Participar do capital e não saber o que entra e o que sai é uma situação mais comum do que parece, e costuma durar anos porque quem está de fora não sabe que o direito de ver os livros não depende de autorização de ninguém.
O art. 1.021 do Código Civil assegura ao sócio, a qualquer tempo, examinar os livros e documentos e o estado do caixa e da carteira da sociedade, salvo estipulação contratual que fixe época própria. É direito individual, exercido independentemente de percentual de participação: sócio de cinco por cento tem a mesma prerrogativa de sócio de quarenta.

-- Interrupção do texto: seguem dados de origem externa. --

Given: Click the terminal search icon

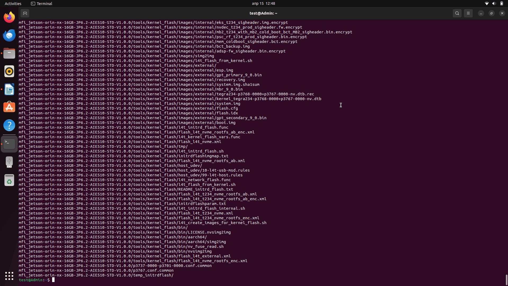Looking at the screenshot, I should 457,13.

O primeiro movimento não é processual. Um pedido escrito, entregue com comprovante de recebimento, discriminando os documentos pretendidos e um prazo razoável, constrói a prova da recusa. Sem esse registro, a versão de que nunca houve pedido formal costuma prevalecer, e a discussão começa provando o óbvio.
Persistindo a recusa, o instrumento é a ação de exigir contas, dos arts. 550 a 553 do Código de Processo Civil. Ela tem duas fases, e entender essa divisão evita frustração: na primeira, discute-se apenas se existe o dever de prestar contas; reconhecido o dever, a segunda fase examina as contas em si e apura saldo credor ou devedor.
É por isso que a primeira sentença raramente traz dinheiro. Ela declara a obrigação e abre a fase de exame, e é nessa segunda etapa que aparecem retiradas não contabilizadas, despesas pessoais lançadas como da empresa, pagamentos a partes relacionadas e distribuição desproporcional de lucros. O saldo apurado ao final é título executivo.
Recusa persistente e prolongada raramente é isolada. Ela costuma acompanhar outros fatos que interessam ao caso, como contratação de empresa ligada ao administrador, alteração de conta de recebimento ou queda inexplicada de distribuição de resultados. Reunir esses elementos junto com o pedido de contas dá dimensão ao problema, e às vezes muda a estratégia da exclusão para a dissolução.
Vale medir o custo antes. Ação de contas é lenta e desgasta uma relação societária que talvez ainda tenha conserto. Quando a divergência é de método e não de má-fé, uma auditoria contratada em conjunto, com escopo e prazo definidos, resolve em semanas o que o processo levaria anos para apurar, e mantém a sociedade em pé.
Documento entregue com comprovante, listando os documentos e um prazo. É o que prova a recusa depois.
Arts. 550 a 553 do CPC. Primeira fase decide se há dever de prestar; segunda examina as contas.
Encerrado o exame, o saldo em favor de qualquer das partes constitui título executivo.
Texto de caráter informativo. Não substitui análise do caso concreto, que depende do contrato social, do histórico de pedidos e da documentação contábil disponível.